Der Staatsvertrag als Mythos und Realpolitik
Der Staatsvertrag wurde über die Jahre zu einem Gründungsmythos stilisiert – nicht ohne Grund. Er markierte den endgültigen Bruch mit dem nationalsozialistischen Erbe, wenngleich Österreich sich lange Zeit lieber selbst als „erstes Opfer“ statt als Mitverantwortlicher der NS-Verbrechen inszenierte. Erst Jahrzehnte später begann eine breitere, kritischere Auseinandersetzung mit der Rolle vieler Österreicher im Dritten Reich – der Staatsvertrag war ein Anfang, aber sicher kein Abschluss dieser Aufarbeitung.
Und doch: Das Narrativ vom befreiten, „wiedergeborenen“ Österreich half einer zerrissenen Nation, sich selbst neu zu konstruieren. Nicht mehr deutschnational, nicht mehr provinziell, sondern europäisch, offen und – neutral. Der Staatsvertrag lieferte nicht nur die völkerrechtliche Grundlage, sondern auch das emotionale Fundament für ein neues nationales Selbstbewusstsein.
Und heute? Freiheit im Zeitalter der Apathie
Was bleibt heute, in einer Zeit, in der Begriffe wie Souveränität, Unabhängigkeit und Neutralität oft eher rhetorische Accessoires als gelebte Praxis sind? In der globale Abhängigkeiten, ökonomische Verflechtungen und sicherheitspolitische Spannungen Neutralität zu einem Begriff der Vergangenheit machen?
Österreichs Neutralität wird – je nach ideologischer Brille – als überholtes Relikt oder als wertvolles diplomatisches Kapital betrachtet. Die sicherheitspolitische Realität hat sich längst verändert: Kooperation mit der NATO, Teilnahme an EU-Battlegroups, weltweite militärische Beteiligung im Rahmen von Friedensmissionen. Der Geist des Staatsvertrags wird hier oft bemüht – und ebenso oft kreativ interpretiert.
Gleichzeitig hat die Erinnerung an 1955 auch einen inneren Auftrag: Freiheit ist nichts Selbstverständliches. Sie muss errungen, gestaltet und verteidigt werden. Nicht nur gegen äußere Bedrohungen, sondern auch gegen innere Gleichgültigkeit. Denn Freiheit, das zeigt die Geschichte des Staatsvertrags, ist kein Zustand – sie ist ein Prozess. Und sie beginnt immer mit dem Willen zur Verantwortung.

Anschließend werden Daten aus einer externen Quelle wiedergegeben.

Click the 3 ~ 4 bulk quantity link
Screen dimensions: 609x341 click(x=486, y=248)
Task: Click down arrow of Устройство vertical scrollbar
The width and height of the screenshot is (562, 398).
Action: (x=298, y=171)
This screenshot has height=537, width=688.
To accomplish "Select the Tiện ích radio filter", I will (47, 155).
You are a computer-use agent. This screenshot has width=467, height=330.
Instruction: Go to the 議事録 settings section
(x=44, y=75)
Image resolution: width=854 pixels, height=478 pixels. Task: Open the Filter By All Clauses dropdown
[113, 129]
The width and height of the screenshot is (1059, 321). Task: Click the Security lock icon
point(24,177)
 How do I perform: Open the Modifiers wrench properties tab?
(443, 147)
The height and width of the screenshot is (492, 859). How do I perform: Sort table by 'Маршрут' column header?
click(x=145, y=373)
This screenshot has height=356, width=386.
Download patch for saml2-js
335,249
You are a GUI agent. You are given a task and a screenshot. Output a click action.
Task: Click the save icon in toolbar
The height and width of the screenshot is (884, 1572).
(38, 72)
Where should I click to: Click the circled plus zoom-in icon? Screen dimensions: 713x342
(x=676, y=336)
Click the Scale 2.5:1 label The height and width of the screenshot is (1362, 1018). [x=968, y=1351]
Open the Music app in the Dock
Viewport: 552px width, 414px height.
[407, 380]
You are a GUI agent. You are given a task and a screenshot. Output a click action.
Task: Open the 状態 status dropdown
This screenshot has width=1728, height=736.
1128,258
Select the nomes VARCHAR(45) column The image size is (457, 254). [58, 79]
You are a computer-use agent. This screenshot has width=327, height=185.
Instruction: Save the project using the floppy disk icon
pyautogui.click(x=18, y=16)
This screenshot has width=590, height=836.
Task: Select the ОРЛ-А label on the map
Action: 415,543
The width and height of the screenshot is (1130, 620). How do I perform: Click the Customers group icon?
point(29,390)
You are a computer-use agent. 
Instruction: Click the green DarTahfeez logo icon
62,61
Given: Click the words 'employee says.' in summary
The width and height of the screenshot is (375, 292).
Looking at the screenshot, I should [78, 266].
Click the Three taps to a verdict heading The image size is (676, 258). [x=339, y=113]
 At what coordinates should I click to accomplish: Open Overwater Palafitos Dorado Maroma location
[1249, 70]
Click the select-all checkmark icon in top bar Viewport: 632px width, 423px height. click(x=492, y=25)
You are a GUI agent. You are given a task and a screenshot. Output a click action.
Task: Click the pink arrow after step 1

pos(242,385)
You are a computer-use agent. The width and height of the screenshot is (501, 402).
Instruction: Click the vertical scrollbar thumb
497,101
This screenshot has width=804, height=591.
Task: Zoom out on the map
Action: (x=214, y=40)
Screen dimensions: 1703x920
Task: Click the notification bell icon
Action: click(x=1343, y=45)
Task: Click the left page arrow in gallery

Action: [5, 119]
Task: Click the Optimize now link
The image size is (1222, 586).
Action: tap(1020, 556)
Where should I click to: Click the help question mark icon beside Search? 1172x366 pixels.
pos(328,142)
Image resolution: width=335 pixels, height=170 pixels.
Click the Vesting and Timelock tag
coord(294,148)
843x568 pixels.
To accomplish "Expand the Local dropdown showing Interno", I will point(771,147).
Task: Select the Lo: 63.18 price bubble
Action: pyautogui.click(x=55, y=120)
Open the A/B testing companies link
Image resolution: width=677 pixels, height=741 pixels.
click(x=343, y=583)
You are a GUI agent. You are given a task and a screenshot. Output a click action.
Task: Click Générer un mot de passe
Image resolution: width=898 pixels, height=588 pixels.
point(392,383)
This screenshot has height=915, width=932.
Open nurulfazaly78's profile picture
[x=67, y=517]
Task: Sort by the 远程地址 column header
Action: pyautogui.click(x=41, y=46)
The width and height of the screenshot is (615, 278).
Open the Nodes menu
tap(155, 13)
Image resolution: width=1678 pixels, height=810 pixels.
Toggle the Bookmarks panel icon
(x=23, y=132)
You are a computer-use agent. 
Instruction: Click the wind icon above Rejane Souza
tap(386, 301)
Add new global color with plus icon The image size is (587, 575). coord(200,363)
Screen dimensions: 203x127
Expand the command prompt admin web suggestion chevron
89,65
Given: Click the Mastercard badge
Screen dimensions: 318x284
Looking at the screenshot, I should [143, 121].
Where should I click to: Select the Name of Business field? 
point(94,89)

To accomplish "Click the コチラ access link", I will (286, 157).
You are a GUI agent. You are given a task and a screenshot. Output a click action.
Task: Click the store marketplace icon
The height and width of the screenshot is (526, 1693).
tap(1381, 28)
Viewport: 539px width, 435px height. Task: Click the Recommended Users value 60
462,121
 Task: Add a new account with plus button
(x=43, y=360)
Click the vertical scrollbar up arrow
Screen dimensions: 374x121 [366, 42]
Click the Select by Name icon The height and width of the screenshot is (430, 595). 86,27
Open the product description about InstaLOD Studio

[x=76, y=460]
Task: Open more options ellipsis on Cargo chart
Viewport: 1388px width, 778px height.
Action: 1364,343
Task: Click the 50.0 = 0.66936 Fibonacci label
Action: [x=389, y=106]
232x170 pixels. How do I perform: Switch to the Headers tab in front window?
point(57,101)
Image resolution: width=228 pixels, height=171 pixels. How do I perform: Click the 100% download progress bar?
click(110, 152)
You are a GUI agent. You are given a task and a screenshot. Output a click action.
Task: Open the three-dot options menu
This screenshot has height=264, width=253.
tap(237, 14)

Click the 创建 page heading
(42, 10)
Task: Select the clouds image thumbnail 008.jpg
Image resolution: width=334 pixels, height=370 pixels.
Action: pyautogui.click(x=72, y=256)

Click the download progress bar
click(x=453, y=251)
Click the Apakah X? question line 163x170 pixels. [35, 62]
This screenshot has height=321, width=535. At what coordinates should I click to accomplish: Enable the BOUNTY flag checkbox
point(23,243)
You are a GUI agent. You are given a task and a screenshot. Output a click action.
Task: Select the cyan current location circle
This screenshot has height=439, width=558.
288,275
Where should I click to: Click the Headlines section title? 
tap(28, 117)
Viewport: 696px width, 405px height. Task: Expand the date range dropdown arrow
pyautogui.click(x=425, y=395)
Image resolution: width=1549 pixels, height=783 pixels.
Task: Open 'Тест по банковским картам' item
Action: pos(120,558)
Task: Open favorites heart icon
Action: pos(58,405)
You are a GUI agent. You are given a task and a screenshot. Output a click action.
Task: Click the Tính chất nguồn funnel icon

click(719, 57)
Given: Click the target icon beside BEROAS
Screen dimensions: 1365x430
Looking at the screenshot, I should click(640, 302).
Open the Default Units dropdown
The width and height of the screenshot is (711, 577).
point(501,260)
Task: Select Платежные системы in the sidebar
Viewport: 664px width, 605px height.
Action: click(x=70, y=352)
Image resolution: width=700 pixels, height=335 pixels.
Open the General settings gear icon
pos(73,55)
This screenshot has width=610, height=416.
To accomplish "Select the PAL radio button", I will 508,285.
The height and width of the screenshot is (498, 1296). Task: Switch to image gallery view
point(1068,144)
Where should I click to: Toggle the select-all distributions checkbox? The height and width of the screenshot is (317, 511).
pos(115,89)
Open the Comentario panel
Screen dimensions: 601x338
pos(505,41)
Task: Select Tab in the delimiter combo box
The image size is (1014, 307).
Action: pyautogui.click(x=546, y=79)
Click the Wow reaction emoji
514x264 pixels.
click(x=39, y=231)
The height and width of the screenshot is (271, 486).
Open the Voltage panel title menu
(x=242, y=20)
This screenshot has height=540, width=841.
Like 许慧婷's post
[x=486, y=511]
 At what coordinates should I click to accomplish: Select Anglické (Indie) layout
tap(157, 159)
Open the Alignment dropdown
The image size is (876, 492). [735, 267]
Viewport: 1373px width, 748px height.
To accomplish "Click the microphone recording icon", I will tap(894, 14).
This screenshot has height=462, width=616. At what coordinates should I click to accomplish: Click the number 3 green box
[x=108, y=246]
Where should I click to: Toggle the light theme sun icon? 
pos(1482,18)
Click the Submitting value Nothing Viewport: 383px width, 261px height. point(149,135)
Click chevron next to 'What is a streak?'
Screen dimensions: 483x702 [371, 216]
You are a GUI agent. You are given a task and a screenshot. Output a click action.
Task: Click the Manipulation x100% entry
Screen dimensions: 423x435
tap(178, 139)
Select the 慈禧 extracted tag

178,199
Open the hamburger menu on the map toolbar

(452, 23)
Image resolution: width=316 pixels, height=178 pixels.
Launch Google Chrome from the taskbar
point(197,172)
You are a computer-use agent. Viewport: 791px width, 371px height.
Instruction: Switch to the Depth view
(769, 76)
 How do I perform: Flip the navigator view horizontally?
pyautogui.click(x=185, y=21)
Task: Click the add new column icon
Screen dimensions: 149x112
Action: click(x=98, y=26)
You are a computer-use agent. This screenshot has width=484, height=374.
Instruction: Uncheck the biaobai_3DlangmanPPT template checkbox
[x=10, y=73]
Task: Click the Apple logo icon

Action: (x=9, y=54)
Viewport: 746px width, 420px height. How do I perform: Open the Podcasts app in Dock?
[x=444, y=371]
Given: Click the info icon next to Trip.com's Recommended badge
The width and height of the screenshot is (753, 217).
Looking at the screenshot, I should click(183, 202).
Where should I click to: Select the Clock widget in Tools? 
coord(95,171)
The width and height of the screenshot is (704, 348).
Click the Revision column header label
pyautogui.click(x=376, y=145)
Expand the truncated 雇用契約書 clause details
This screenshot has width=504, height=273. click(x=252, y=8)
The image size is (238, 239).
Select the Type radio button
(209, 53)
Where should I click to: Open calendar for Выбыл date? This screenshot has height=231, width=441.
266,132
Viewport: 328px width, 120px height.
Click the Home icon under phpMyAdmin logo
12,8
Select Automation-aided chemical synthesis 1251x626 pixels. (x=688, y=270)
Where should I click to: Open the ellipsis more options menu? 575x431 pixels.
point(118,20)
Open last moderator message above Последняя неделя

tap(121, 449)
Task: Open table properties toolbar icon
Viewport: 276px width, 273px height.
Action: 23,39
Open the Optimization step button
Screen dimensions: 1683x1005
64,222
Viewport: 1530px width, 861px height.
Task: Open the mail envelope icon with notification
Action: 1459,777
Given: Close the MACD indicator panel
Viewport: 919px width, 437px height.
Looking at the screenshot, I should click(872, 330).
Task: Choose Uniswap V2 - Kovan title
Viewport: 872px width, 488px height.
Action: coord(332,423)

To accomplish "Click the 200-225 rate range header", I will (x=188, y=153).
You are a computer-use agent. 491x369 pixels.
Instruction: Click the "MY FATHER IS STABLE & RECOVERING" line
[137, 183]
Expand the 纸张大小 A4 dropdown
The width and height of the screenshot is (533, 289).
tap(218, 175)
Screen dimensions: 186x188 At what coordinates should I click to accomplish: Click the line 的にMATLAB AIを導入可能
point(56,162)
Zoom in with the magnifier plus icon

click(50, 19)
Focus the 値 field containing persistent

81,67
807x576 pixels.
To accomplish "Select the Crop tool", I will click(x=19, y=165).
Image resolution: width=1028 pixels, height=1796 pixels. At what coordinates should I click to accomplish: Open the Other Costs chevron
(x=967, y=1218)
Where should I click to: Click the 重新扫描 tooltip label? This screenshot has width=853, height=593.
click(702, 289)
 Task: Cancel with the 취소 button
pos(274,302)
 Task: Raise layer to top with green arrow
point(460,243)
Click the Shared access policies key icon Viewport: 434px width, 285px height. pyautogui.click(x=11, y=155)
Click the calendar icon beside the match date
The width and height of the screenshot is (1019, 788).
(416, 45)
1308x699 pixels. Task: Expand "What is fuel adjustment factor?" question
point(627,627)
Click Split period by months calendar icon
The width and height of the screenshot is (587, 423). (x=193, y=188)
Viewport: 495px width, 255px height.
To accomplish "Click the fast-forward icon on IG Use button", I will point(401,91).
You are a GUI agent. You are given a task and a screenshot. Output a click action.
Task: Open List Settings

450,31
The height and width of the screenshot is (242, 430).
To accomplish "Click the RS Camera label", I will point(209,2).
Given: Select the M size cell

Fazit: Ein Vertrag – und ein Vermächtnis
Der 15. Mai ist mehr als ein historisches Datum. Er erinnert uns daran, dass politische Weitsicht, kluge Diplomatie und ein Mindestmaß an nationalem Konsens tatsächlich etwas bewegen können. In einer Welt, die von Polarisierung, Rückzug und nationalem Egoismus geprägt ist, wirkt dieser Gedanke fast romantisch – aber auch dringend notwendig.
70 Jahre nach seiner Unterzeichnung bleibt der Österreichische Staatsvertrag ein Mahnmal, ein Modell und ein Mythos. Möge er nicht nur gefeiert, sondern auch verstanden werden.
Denn: „Österreich ist frei“ – bleibt nur dann mehr als ein historischer Satz, wenn wir bereit sind, diese Freiheit täglich neu zu denken.